Seitenauszug:
════════

Autor: Robert Wagner

Kitzingen, Montag, 02. Januar 2017

Wohngebiete wachsen, Gewerbegebiete sprießen - Ein Überblick über den Flächenverbrauch im Landkreis Kitzingen zeigt: Auch bei uns verschwinden jedes Jahr grüne Wiesen unter einer Betondecke. Wo es besonders schlimm ist und wie sich die einzelnen Gemeinden unterscheiden, sehen Sie in unseren Info-Grafiken.
Aus der Ausstellung „Gestern-Heute“: gut ein halbes Jahrhundert liegen zwischen den Aufnahmen links und rechts. Sie zeigen die Auswirkungen des Flächenverbrauch in Mainstockheim – stellvertretend für den ganzen Landkreis Kitzingen.

════════

Vorliegendes Material:
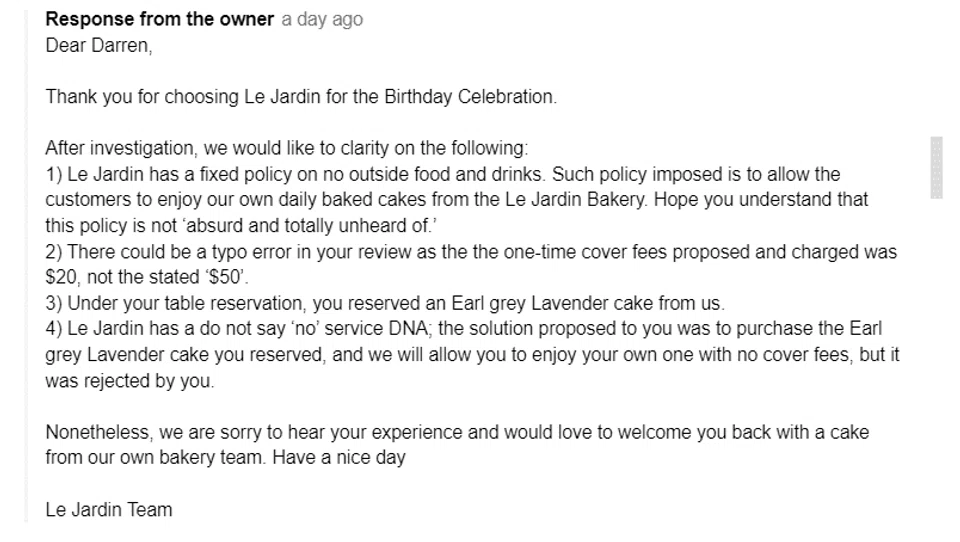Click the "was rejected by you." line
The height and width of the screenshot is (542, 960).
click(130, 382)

════════

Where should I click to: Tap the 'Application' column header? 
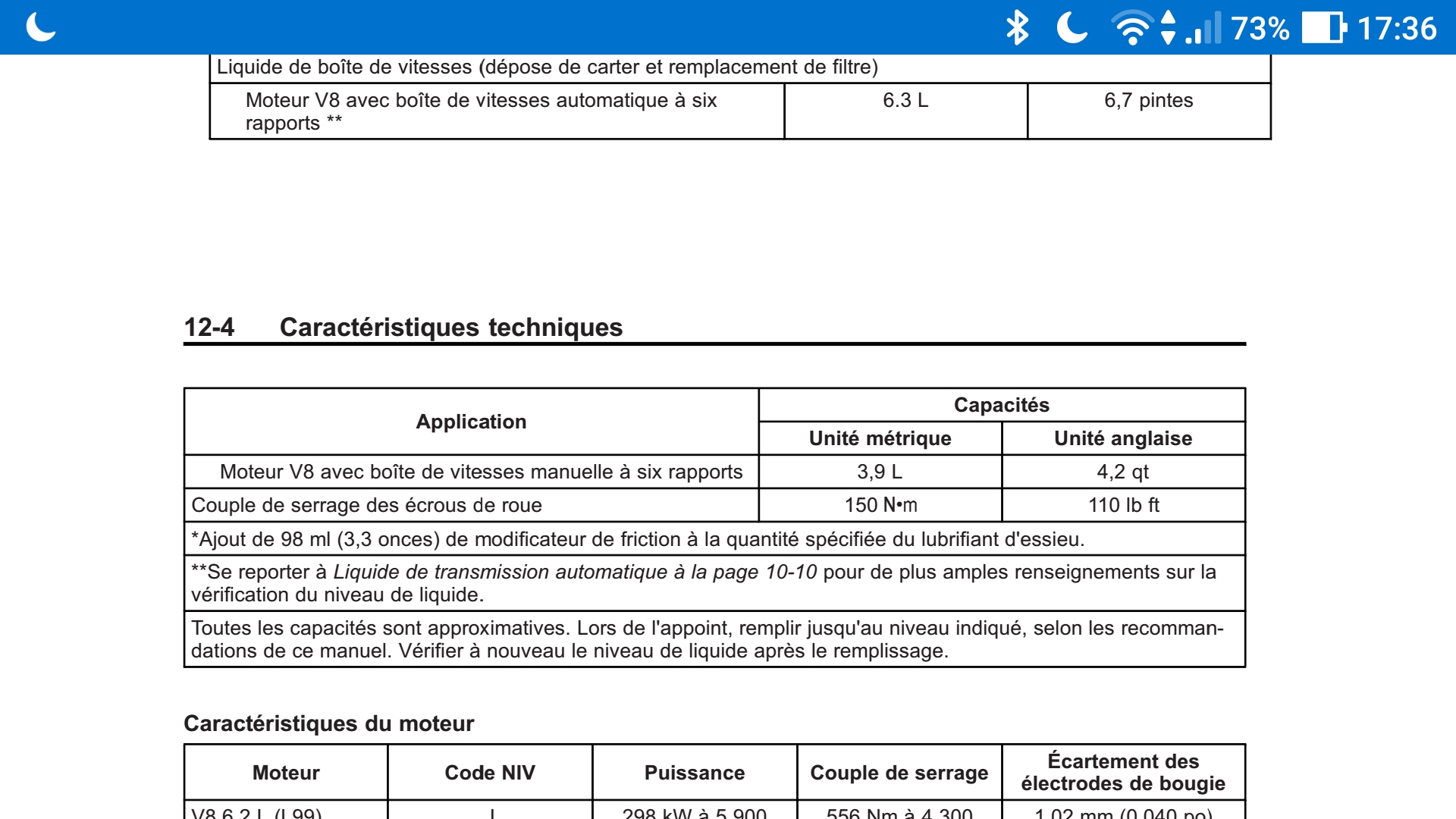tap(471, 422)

════════

Aufgabenliste:
[1] Wiederhole aus dem Seitenauszug wortgetreu alles von „Wohngebiete wachsen, Gewerbegebiete“ bis hinunter zu „ganzen Landkreis Kitzingen.“.
[2] Gib aus der Auflistung wortgetreu alles wieder, von der Zeile mit „Where should I“ bis hinunter zur Zeile mit „tap(471, 422)“, beide Zeilen eingeschlossen. Lass die Bilder weg.

Lösungen:
[1]
Wohngebiete wachsen, Gewerbegebiete sprießen - Ein Überblick über den Flächenverbrauch im Landkreis Kitzingen zeigt: Auch bei uns verschwinden jedes Jahr grüne Wiesen unter einer Betondecke. Wo es besonders schlimm ist und wie sich die einzelnen Gemeinden unterscheiden, sehen Sie in unseren Info-Grafiken.
Aus der Ausstellung „Gestern-Heute“: gut ein halbes Jahrhundert liegen zwischen den Aufnahmen links und rechts. Sie zeigen die Auswirkungen des Flächenverbrauch in Mainstockheim – stellvertretend für den ganzen Landkreis Kitzingen.

[2]
Where should I click to: Tap the 'Application' column header? 
tap(471, 422)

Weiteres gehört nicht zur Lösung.